You can use compressed air to blow out the 2 in pleats, I have a dozen that I have been using for about 15 years, you would be amazed at how much dust blows out of them. Just wait for the wind to be blowing at that neighbor you don't like LOL


----------



## _Ogre (Feb 1, 2013)

Julio8985 said:


> Thanks to all of you for your reply's. The mini split with AC is tempting! LOL!





Julio8985 said:


> I forgot...my shop will be insulated if and when I ever finish it!

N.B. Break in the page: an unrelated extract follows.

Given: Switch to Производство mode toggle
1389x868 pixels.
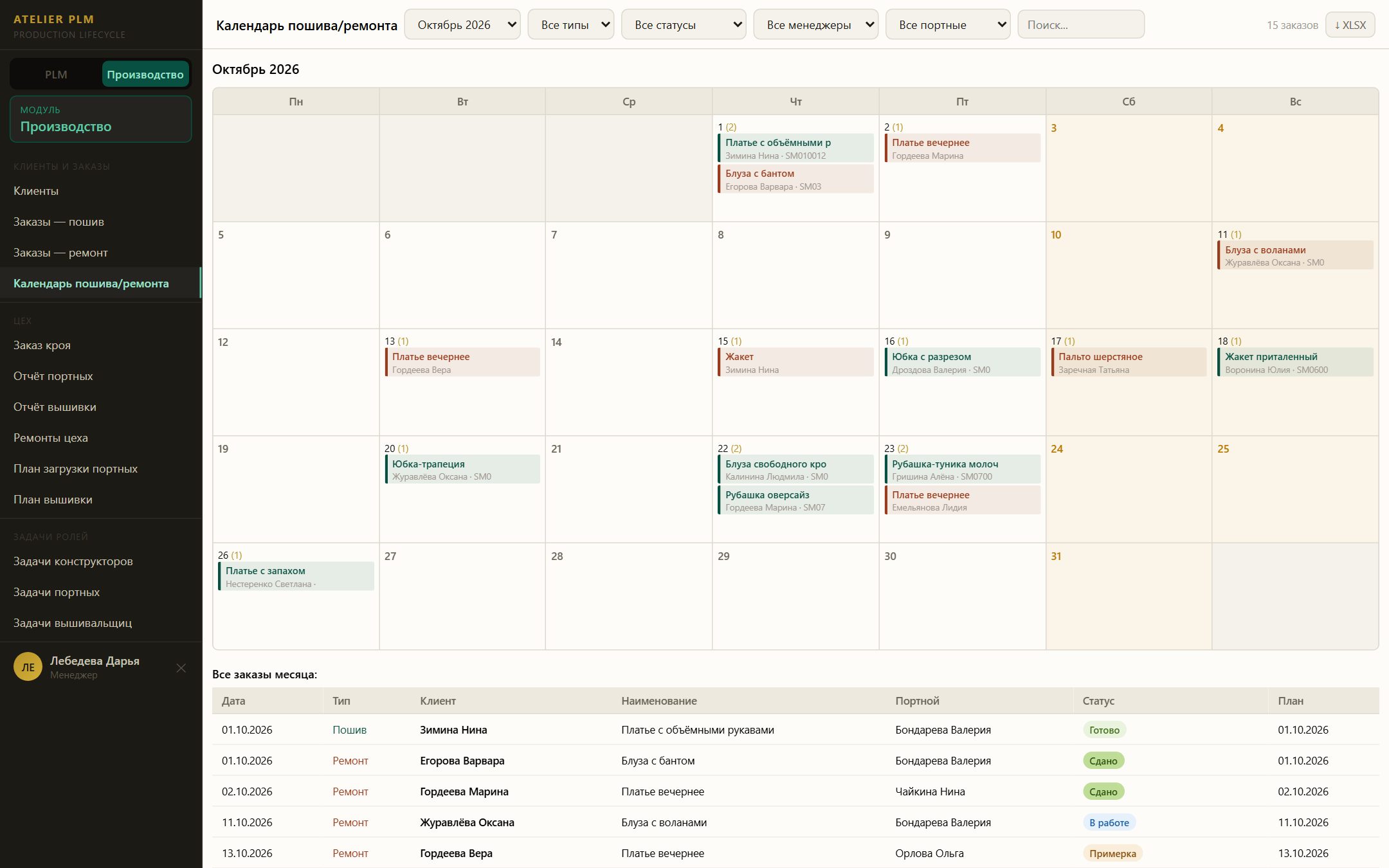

I have 6" stud walls.


look at some of the window units at hd, 12k btu heat/cool would probably work in a new tight shop
$7k for mini split, $700 for the window units
my kid live in mt juliet, he insulated an old 20x40 pole barn and can heat it well with wood
we wired in a 30A AC outlet, every summer he looks but hasn't pulled the trigger


----------



## Catpower (Jan 11, 2016)

_Ogre said:


> look at some of the window units at hd, 12k btu heat/cool would probably work in a new tight shop
> $7k for mini split, $700 for the window units
> my kid live in mt juliet, he insulated an old 20x40 pole barn and can heat it well with wood
> we wired in a 30A AC outlet, every summer he looks but hasn't pulled the trigger



$7000 for a minisplit? Maybe I need to move my bidness to Detroit LOL


----------



## _Ogre (Feb 1, 2013)

my bad... :innocent:
a friend looking for one told me that, may have been 2


GET THE MINI SPLIT :wink:


----------



## _Ogre (Feb 1, 2013)

CATPOWER is there a big difference in the mini split vs wall unit in a sleeve?


----------



## Catpower (Jan 11, 2016)

_Ogre said:


> CATPOWER is there a big difference in the mini split vs wall unit in a sleeve?

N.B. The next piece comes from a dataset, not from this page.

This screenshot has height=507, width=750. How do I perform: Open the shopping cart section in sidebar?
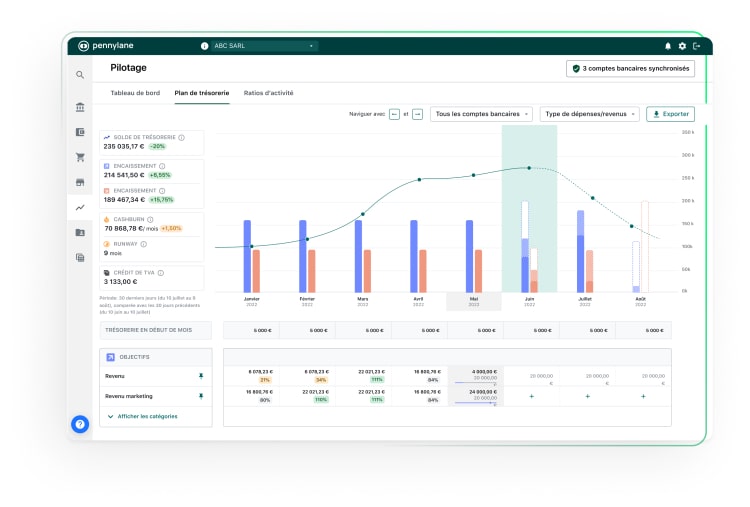(80, 157)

Sorry misread your post, a mini split is just a small unit that has a "cassette" for the evap inside and a small condensor sitting out side, they were made for cheaper installation with no duct, they were first and still called ductless but mini split has becime the proper name now


----------



## Pineknot_86 (Feb 19, 2016)

Our gun club has a Mitsubishi ductless unit hanging on the wall in the clubhouse. Very quiet and does a good job of heating and cooling the large room.


----------



## _Ogre (Feb 1, 2013)

i noticed those mini split systems have poor seer/hspf ratings
near bottom ratings


----------



## Catpower (Jan 11, 2016)

_Ogre said:


> i noticed those mini split systems have poor seer/hspf ratings
> near bottom ratings



Those are kind of a DIY model, Daikin (Made in Houston) have ratings up to 23 SEER + as do other companies



But a SEER is a pretty pencil whipped rating kind of like EPA MPG on cars SEER is Seasonally Adjusted energy efficiency ratings, an EER is Energy Efficiency Ratings .they are much more accurate but the giverment likes the SEER




But super high SEERs also have problems, to get the super high numbers the indoor coil is quite warm, and warm coils don't dehumidify in the cooling cycle very well so people tend to drop the stat setting so the savings goes down, we had that problem back swapping out 6 EER units for 9+ eer, people would call us back saying it isn't cooling because it feels clammy in the house, just a warmer evap coil


----------



## P89DC (Sep 25, 2017)

Around here NG heat is about 1/3 the cost of electric resistive heat or propane. A mini-split heat pump heats at about 1/3 the cost of resistive heat (that's where the 300% efficiency comes from). So the actual running cost to heat with NG or heat pump is about the same. But a mini split also cools. I dont know how much it costs to install a vented NG heater but a mini split for 350 square feet is a DIY project. And they have wifi control. You're at work, get off in 3 hours and want to use the shop...just use the app on your smart phone to tweak the temp.

I hope to install a mini split this summer. I need cooling as well as heat and don't have easy access to NG (gotta run a line and install a vent, not DIY for my skill set). Mini split needs a 3" pass-through hole and plugs into a 120ac outlet, I got those skills.


----------